◆ Problem to solve:
An exact copy of the listing is needed, with every line kept.

◆ Data for this task:
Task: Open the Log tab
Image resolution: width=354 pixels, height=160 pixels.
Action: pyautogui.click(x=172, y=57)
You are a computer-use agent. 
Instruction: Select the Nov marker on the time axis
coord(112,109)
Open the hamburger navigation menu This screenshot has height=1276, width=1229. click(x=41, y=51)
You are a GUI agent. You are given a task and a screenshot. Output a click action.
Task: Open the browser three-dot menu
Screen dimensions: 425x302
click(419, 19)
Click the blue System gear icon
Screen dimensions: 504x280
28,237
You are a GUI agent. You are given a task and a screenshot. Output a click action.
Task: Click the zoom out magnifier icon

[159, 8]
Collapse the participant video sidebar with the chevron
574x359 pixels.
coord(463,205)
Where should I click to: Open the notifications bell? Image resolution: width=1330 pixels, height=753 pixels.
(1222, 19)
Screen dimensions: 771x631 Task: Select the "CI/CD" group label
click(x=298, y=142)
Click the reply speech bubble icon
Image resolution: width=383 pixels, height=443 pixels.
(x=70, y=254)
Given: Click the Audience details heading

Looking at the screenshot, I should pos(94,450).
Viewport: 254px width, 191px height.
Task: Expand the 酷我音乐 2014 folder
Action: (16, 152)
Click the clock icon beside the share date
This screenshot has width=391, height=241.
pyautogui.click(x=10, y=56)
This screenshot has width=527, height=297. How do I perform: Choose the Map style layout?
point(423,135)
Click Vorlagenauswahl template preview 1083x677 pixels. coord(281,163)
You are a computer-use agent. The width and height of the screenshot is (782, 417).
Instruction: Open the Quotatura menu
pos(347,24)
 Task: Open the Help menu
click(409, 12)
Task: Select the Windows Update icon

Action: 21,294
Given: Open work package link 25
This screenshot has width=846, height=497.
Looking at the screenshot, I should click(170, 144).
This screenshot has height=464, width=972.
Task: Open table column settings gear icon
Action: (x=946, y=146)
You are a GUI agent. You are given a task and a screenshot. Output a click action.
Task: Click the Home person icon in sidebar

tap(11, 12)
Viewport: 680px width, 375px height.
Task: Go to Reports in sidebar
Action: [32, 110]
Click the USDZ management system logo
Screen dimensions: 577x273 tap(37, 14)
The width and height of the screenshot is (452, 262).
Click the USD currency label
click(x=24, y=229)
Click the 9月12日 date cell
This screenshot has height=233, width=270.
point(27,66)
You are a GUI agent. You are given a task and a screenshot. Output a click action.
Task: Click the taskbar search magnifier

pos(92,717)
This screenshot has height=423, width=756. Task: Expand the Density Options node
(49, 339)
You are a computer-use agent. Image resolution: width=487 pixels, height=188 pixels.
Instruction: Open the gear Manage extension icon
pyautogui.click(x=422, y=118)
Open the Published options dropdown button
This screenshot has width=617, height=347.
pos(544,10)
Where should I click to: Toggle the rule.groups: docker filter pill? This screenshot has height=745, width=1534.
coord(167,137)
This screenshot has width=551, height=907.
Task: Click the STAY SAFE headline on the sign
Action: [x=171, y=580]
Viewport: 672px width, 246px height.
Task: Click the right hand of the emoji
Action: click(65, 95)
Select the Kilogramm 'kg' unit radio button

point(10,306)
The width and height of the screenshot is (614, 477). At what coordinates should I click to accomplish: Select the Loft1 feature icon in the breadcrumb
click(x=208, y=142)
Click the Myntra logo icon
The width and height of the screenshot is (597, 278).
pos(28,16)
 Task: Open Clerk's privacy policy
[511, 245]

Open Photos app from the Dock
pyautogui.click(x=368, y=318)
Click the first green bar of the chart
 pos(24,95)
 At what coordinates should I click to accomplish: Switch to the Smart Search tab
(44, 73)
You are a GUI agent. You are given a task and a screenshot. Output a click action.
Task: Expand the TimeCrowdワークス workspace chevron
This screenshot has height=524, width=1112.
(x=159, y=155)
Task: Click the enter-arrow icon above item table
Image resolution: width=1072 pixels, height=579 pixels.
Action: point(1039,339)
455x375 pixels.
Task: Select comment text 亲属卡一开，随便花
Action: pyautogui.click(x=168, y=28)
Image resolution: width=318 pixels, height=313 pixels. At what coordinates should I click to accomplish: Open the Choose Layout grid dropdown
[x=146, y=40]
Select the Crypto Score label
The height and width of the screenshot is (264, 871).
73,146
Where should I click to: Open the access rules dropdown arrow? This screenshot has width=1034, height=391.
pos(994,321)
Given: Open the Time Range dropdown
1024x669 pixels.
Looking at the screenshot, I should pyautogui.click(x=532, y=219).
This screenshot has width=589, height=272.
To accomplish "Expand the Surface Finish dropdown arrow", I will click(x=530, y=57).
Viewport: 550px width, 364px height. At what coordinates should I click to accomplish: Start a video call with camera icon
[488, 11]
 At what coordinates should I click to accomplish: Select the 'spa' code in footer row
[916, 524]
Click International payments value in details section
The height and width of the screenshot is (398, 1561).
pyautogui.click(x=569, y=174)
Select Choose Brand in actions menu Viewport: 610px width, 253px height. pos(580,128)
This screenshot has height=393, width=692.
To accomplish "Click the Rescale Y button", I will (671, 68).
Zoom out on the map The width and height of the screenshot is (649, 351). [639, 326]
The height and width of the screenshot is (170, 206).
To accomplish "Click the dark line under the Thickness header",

◆ Expected answer:
Task: Open the Log tab
Image resolution: width=354 pixels, height=160 pixels.
Action: pyautogui.click(x=172, y=57)
You are a computer-use agent. 
Instruction: Select the Nov marker on the time axis
coord(112,109)
Open the hamburger navigation menu This screenshot has height=1276, width=1229. click(x=41, y=51)
You are a GUI agent. You are given a task and a screenshot. Output a click action.
Task: Open the browser three-dot menu
Screen dimensions: 425x302
click(419, 19)
Click the blue System gear icon
Screen dimensions: 504x280
28,237
You are a GUI agent. You are given a task and a screenshot. Output a click action.
Task: Click the zoom out magnifier icon

[159, 8]
Collapse the participant video sidebar with the chevron
574x359 pixels.
coord(463,205)
Where should I click to: Open the notifications bell? Image resolution: width=1330 pixels, height=753 pixels.
(1222, 19)
Screen dimensions: 771x631 Task: Select the "CI/CD" group label
click(x=298, y=142)
Click the reply speech bubble icon
Image resolution: width=383 pixels, height=443 pixels.
(x=70, y=254)
Given: Click the Audience details heading

Looking at the screenshot, I should pos(94,450).
Viewport: 254px width, 191px height.
Task: Expand the 酷我音乐 2014 folder
Action: (16, 152)
Click the clock icon beside the share date
This screenshot has width=391, height=241.
pyautogui.click(x=10, y=56)
This screenshot has width=527, height=297. How do I perform: Choose the Map style layout?
point(423,135)
Click Vorlagenauswahl template preview 1083x677 pixels. coord(281,163)
You are a computer-use agent. The width and height of the screenshot is (782, 417).
Instruction: Open the Quotatura menu
pos(347,24)
 Task: Open the Help menu
click(409, 12)
Task: Select the Windows Update icon

Action: 21,294
Given: Open work package link 25
This screenshot has width=846, height=497.
Looking at the screenshot, I should click(170, 144).
This screenshot has height=464, width=972.
Task: Open table column settings gear icon
Action: (x=946, y=146)
You are a GUI agent. You are given a task and a screenshot. Output a click action.
Task: Click the Home person icon in sidebar

tap(11, 12)
Viewport: 680px width, 375px height.
Task: Go to Reports in sidebar
Action: [32, 110]
Click the USDZ management system logo
Screen dimensions: 577x273 tap(37, 14)
The width and height of the screenshot is (452, 262).
Click the USD currency label
click(x=24, y=229)
Click the 9月12日 date cell
This screenshot has height=233, width=270.
point(27,66)
You are a GUI agent. You are given a task and a screenshot. Output a click action.
Task: Click the taskbar search magnifier

pos(92,717)
This screenshot has height=423, width=756. Task: Expand the Density Options node
(49, 339)
You are a computer-use agent. Image resolution: width=487 pixels, height=188 pixels.
Instruction: Open the gear Manage extension icon
pyautogui.click(x=422, y=118)
Open the Published options dropdown button
This screenshot has width=617, height=347.
pos(544,10)
Where should I click to: Toggle the rule.groups: docker filter pill? This screenshot has height=745, width=1534.
coord(167,137)
This screenshot has width=551, height=907.
Task: Click the STAY SAFE headline on the sign
Action: [x=171, y=580]
Viewport: 672px width, 246px height.
Task: Click the right hand of the emoji
Action: click(65, 95)
Select the Kilogramm 'kg' unit radio button

point(10,306)
The width and height of the screenshot is (614, 477). At what coordinates should I click to accomplish: Select the Loft1 feature icon in the breadcrumb
click(x=208, y=142)
Click the Myntra logo icon
The width and height of the screenshot is (597, 278).
pos(28,16)
 Task: Open Clerk's privacy policy
[511, 245]

Open Photos app from the Dock
pyautogui.click(x=368, y=318)
Click the first green bar of the chart
 pos(24,95)
 At what coordinates should I click to accomplish: Switch to the Smart Search tab
(44, 73)
You are a GUI agent. You are given a task and a screenshot. Output a click action.
Task: Expand the TimeCrowdワークス workspace chevron
This screenshot has height=524, width=1112.
(x=159, y=155)
Task: Click the enter-arrow icon above item table
Image resolution: width=1072 pixels, height=579 pixels.
Action: point(1039,339)
455x375 pixels.
Task: Select comment text 亲属卡一开，随便花
Action: pyautogui.click(x=168, y=28)
Image resolution: width=318 pixels, height=313 pixels. At what coordinates should I click to accomplish: Open the Choose Layout grid dropdown
[x=146, y=40]
Select the Crypto Score label
The height and width of the screenshot is (264, 871).
73,146
Where should I click to: Open the access rules dropdown arrow? This screenshot has width=1034, height=391.
pos(994,321)
Given: Open the Time Range dropdown
1024x669 pixels.
Looking at the screenshot, I should pyautogui.click(x=532, y=219).
This screenshot has width=589, height=272.
To accomplish "Expand the Surface Finish dropdown arrow", I will click(x=530, y=57).
Viewport: 550px width, 364px height. At what coordinates should I click to accomplish: Start a video call with camera icon
[488, 11]
 At what coordinates should I click to accomplish: Select the 'spa' code in footer row
[916, 524]
Click International payments value in details section
The height and width of the screenshot is (398, 1561).
pyautogui.click(x=569, y=174)
Select Choose Brand in actions menu Viewport: 610px width, 253px height. pos(580,128)
This screenshot has height=393, width=692.
To accomplish "Click the Rescale Y button", I will (671, 68).
Zoom out on the map The width and height of the screenshot is (649, 351). [639, 326]
The height and width of the screenshot is (170, 206).
To accomplish "Click the dark line under the Thickness header",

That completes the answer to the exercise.